Copy the entries below word for word, from the first line through the line containing "will [708, 269].", including that line.
---------- RECORD SET ----------
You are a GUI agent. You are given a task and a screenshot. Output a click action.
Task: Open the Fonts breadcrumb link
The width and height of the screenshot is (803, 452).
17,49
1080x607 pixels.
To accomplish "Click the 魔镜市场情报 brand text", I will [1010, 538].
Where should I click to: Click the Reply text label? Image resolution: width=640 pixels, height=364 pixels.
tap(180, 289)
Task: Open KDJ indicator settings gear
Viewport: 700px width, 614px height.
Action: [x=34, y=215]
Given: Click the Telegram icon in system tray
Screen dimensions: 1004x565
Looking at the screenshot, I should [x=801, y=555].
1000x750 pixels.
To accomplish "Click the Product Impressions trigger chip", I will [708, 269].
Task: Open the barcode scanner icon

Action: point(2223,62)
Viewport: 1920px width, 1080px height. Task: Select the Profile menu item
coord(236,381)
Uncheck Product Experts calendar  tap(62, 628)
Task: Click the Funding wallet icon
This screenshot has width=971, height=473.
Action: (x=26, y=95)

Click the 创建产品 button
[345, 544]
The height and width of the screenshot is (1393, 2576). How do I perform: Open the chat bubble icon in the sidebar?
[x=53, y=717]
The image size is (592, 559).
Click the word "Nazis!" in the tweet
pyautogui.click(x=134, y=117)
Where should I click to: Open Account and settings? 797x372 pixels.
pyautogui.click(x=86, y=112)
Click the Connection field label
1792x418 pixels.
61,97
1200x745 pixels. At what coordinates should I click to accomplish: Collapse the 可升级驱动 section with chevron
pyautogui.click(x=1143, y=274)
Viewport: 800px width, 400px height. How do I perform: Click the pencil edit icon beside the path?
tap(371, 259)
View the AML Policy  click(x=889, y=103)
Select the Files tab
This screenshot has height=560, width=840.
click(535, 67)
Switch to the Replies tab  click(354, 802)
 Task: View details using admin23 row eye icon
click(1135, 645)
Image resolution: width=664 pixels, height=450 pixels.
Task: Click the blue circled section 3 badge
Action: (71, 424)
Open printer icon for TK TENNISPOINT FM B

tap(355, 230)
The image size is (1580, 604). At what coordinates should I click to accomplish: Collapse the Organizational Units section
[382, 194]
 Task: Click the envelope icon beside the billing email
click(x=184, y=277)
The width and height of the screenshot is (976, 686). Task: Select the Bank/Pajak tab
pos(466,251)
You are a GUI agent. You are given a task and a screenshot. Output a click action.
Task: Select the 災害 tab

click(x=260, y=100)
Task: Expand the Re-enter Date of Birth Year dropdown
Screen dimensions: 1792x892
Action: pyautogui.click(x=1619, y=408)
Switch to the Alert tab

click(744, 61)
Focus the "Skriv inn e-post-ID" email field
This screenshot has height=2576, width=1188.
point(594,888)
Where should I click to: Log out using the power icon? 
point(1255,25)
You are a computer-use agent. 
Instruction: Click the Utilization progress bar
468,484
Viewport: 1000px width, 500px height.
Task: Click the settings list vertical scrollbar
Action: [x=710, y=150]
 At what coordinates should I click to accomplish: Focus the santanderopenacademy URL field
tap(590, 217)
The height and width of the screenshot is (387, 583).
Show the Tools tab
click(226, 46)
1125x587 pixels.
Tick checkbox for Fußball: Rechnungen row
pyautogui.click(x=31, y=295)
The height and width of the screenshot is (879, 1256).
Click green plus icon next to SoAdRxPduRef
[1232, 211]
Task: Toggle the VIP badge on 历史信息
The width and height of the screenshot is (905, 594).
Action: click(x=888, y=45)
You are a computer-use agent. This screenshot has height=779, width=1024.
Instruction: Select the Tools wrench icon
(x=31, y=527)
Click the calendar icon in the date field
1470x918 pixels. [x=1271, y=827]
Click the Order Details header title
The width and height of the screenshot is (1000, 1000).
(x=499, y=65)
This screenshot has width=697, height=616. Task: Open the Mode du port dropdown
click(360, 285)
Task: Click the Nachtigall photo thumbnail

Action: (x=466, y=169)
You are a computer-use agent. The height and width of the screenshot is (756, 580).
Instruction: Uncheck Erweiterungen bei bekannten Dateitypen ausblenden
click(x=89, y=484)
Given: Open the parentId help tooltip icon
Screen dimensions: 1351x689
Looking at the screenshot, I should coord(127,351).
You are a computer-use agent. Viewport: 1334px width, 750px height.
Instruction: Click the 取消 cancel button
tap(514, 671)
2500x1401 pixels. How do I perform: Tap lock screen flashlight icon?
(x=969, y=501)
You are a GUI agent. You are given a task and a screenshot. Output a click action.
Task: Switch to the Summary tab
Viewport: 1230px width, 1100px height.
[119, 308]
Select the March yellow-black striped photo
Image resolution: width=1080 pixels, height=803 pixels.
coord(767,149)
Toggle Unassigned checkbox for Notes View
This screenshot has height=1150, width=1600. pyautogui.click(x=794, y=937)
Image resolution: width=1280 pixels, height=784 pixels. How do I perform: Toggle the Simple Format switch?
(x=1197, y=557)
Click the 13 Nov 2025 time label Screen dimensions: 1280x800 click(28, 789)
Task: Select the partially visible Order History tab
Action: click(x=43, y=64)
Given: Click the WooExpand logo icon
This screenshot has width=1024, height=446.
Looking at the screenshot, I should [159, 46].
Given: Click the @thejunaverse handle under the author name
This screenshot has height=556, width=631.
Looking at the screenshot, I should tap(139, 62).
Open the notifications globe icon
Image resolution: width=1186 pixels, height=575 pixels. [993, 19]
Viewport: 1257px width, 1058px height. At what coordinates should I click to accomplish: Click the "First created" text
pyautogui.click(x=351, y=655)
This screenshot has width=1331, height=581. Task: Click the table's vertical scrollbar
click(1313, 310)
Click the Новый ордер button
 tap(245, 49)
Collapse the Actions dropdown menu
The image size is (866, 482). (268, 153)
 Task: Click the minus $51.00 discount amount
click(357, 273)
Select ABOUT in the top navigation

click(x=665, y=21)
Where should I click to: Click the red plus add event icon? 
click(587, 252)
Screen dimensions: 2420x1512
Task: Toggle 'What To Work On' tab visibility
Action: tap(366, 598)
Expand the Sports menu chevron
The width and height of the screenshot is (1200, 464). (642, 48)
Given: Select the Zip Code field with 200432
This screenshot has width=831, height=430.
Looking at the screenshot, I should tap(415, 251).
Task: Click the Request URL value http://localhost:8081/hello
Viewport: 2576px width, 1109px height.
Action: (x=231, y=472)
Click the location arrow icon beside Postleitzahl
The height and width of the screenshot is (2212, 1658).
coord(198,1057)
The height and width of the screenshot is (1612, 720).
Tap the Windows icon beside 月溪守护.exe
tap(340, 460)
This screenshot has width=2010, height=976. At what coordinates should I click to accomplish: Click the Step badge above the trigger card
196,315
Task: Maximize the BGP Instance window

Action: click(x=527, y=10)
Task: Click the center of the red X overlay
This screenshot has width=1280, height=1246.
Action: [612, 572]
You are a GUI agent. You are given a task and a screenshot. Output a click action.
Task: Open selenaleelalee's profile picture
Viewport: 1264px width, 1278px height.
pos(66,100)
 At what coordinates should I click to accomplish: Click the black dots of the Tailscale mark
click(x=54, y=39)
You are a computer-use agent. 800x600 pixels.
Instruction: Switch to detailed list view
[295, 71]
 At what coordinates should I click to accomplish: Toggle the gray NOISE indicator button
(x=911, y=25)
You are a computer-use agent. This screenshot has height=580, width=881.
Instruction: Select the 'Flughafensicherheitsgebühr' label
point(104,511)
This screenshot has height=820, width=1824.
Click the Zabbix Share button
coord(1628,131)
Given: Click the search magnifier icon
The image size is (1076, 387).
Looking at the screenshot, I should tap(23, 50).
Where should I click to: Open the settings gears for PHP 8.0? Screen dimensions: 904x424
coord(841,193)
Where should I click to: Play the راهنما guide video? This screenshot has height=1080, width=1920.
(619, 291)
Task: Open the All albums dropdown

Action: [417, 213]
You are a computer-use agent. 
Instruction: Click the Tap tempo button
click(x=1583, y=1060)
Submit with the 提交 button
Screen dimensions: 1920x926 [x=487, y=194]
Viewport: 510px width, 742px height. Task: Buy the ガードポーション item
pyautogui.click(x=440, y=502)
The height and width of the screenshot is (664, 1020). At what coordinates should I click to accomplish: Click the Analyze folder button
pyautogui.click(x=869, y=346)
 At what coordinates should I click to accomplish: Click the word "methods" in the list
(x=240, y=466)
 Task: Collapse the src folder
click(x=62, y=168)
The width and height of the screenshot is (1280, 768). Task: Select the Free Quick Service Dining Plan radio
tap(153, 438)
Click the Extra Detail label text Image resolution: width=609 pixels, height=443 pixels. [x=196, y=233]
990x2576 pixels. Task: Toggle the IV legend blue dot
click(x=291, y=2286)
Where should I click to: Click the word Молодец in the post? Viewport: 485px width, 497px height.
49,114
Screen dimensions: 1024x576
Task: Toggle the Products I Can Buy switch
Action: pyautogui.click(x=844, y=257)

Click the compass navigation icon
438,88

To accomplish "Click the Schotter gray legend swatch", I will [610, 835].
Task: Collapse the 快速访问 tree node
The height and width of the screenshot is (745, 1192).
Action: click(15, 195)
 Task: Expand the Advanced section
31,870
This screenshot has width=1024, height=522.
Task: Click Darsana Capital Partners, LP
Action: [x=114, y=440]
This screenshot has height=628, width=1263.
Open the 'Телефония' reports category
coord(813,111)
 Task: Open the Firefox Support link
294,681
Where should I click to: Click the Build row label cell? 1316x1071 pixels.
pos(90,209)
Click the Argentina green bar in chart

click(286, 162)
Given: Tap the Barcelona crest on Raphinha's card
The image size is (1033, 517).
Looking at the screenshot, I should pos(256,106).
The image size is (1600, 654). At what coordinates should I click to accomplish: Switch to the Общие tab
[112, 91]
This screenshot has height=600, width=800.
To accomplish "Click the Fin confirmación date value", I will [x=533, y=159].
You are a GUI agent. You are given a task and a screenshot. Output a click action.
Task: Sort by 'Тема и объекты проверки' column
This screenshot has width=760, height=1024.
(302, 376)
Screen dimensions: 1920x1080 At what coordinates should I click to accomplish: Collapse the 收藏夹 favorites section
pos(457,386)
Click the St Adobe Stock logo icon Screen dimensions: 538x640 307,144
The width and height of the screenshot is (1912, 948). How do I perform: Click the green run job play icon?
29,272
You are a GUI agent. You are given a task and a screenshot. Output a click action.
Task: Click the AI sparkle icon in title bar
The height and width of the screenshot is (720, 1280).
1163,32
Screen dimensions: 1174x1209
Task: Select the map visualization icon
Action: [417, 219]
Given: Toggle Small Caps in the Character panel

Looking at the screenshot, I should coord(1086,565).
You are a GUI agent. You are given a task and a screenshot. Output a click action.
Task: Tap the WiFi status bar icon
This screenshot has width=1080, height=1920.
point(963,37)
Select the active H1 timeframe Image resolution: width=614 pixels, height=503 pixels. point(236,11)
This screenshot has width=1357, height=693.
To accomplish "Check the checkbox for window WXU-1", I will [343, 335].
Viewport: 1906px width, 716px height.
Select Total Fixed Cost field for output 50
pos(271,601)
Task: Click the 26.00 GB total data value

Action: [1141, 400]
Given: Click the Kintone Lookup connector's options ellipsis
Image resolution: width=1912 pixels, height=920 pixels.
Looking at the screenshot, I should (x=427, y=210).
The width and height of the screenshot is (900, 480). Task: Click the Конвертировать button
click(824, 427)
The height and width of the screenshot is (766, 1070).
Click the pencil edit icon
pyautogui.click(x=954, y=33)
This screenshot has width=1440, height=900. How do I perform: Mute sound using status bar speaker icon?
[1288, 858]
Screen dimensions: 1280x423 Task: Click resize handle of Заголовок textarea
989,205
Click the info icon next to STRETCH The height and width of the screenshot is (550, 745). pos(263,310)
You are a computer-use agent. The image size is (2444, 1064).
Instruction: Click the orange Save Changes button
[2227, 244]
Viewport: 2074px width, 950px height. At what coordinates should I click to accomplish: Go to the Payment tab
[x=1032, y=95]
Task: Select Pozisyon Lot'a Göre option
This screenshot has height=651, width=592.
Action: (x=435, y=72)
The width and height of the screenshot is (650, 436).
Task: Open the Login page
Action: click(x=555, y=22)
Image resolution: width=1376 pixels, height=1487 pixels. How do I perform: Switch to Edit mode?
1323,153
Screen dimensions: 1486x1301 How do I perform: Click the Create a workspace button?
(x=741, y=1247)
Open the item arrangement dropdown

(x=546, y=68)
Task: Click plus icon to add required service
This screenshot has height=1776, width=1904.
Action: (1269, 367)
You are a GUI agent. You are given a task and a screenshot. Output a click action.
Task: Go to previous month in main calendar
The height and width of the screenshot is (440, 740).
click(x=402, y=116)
----------
CORRECT ANSWER:
You are a GUI agent. You are given a task and a screenshot. Output a click action.
Task: Open the Fonts breadcrumb link
The width and height of the screenshot is (803, 452).
17,49
1080x607 pixels.
To accomplish "Click the 魔镜市场情报 brand text", I will [1010, 538].
Where should I click to: Click the Reply text label? Image resolution: width=640 pixels, height=364 pixels.
tap(180, 289)
Task: Open KDJ indicator settings gear
Viewport: 700px width, 614px height.
Action: [x=34, y=215]
Given: Click the Telegram icon in system tray
Screen dimensions: 1004x565
Looking at the screenshot, I should [x=801, y=555].
1000x750 pixels.
To accomplish "Click the Product Impressions trigger chip", I will [708, 269].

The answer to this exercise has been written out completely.